# ECNL vs DA Games????



## Justus (Sep 5, 2019)

https://www.socceramerica.com/publications/article/83522/ecnl-president-christian-lavers-games-between-da.html?utm_source=newsletter&utm_medium=email&utm_content=headline&utm_campaign=22185&hashid=HgQcUF3AUkQhka4F2net6MXz-ic

Q.  What rules will we use for the games?  
A.  Have "all star" game per each age group mid season to decide the rules for that year?  I'm good with giving the DA home field advantage and we can use the DA rules for the first year if they don't want to go head to head to decide the rules in All Star game.  

Bridge the divide for the kids and for me too


----------



## Justus (Sep 5, 2019)

*SA: In October of 2018, U.S. Soccer President Carlos Cordeiro announced the creation of a Youth Task Force. One of the areas it was supposed address was the nation's "fragmented and fractured landscape." Have you been contacted by this Task Force? Do you have any idea if the Task Force is doing anything to mediate the acrimony between U.S. Soccer and the ECNL?*

*CHRISTIAN LAVERS:* I am a member of one committee of this Task Force -- the committee on Standards and Certification. That committee has had several teleconference meetings over the past months, and I am hopeful that there will be positive progress that comes out of this these discussions.

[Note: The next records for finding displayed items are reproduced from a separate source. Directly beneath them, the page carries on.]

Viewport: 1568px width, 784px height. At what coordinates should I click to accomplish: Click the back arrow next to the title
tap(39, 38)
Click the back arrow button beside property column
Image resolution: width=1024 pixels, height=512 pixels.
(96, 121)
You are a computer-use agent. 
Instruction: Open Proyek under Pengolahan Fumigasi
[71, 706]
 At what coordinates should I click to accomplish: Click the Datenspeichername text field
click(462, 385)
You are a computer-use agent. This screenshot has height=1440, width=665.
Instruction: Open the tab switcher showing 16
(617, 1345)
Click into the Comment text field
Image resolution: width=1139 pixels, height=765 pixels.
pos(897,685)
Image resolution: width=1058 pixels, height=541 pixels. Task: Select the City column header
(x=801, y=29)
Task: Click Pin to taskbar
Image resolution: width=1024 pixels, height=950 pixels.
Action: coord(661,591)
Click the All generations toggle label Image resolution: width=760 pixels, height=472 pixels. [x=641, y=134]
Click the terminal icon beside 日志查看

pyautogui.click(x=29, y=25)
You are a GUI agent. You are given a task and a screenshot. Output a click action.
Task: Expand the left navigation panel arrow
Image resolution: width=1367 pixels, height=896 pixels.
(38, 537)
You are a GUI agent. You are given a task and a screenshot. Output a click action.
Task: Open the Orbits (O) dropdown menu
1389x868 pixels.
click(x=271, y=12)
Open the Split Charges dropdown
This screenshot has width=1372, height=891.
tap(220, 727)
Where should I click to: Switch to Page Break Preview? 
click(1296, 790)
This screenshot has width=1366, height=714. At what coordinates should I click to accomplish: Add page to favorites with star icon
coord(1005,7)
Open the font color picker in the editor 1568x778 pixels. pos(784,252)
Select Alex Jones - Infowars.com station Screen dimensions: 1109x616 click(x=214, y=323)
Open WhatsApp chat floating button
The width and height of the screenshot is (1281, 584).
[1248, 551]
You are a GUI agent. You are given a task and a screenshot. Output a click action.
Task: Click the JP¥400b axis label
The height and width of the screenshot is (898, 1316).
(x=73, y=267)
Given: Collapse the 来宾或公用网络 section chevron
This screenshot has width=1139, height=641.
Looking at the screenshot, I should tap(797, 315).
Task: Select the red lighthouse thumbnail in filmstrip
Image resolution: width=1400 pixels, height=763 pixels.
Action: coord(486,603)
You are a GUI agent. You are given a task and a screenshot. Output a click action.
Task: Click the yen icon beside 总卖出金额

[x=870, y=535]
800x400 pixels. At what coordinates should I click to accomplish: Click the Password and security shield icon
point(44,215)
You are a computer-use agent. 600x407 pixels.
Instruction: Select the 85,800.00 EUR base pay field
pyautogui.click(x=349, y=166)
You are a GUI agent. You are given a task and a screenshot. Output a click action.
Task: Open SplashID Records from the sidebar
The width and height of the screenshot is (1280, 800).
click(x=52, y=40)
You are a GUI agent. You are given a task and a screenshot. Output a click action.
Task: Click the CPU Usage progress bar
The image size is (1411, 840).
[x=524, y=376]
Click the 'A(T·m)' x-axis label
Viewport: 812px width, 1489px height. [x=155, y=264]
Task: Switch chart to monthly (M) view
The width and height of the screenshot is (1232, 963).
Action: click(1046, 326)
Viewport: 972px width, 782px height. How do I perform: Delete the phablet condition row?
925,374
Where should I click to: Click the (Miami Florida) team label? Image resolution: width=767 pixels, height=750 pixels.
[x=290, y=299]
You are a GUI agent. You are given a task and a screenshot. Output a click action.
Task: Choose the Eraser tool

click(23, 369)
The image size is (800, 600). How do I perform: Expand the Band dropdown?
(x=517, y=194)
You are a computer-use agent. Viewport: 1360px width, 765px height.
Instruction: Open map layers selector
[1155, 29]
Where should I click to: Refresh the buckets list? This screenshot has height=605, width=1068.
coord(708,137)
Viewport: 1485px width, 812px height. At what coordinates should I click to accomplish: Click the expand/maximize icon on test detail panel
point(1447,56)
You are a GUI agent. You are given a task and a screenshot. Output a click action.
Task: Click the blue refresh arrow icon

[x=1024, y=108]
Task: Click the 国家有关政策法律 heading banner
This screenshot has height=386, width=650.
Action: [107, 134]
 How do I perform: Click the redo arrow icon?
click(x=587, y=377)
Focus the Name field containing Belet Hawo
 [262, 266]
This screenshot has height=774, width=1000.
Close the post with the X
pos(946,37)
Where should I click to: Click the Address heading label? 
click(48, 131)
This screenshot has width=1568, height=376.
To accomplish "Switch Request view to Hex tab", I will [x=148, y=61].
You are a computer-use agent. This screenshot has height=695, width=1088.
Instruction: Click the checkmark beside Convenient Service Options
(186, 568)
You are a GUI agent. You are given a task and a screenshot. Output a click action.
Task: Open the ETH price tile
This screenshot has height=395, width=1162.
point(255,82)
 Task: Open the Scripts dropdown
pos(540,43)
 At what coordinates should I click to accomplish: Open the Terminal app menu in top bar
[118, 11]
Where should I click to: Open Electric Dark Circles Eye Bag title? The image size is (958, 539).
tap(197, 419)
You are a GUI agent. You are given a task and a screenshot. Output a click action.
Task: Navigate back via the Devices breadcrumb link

Q.  Any parents from SoCal on the "task Force" committee or any parent for that matter?  I think we should have someone there at the table.  I know I'm way too emotional to represent us.  Any takers?


----------



## Justus (Sep 5, 2019)

I would get the two groups together and tell them if they can fix SoCal, then anything is possible.
-ECNL needs to acknowledge and apologize for not having a transparent selection process for SoCal clubs to get a crack at the league.  
-DA needs to acknowledge and apologize for causing all this in the first place.  It's like pulling a tooth on a 12 year old that's not loose yet.  Way too fast DA.  Let's have two paths to choose from and try and work this all out.  
-Parents need to be able to ask more questions without the fear of retaliation if we disagree or go somewhere else to play. 
Let's get this cleaned up for the sake of the girls and the game we all love


----------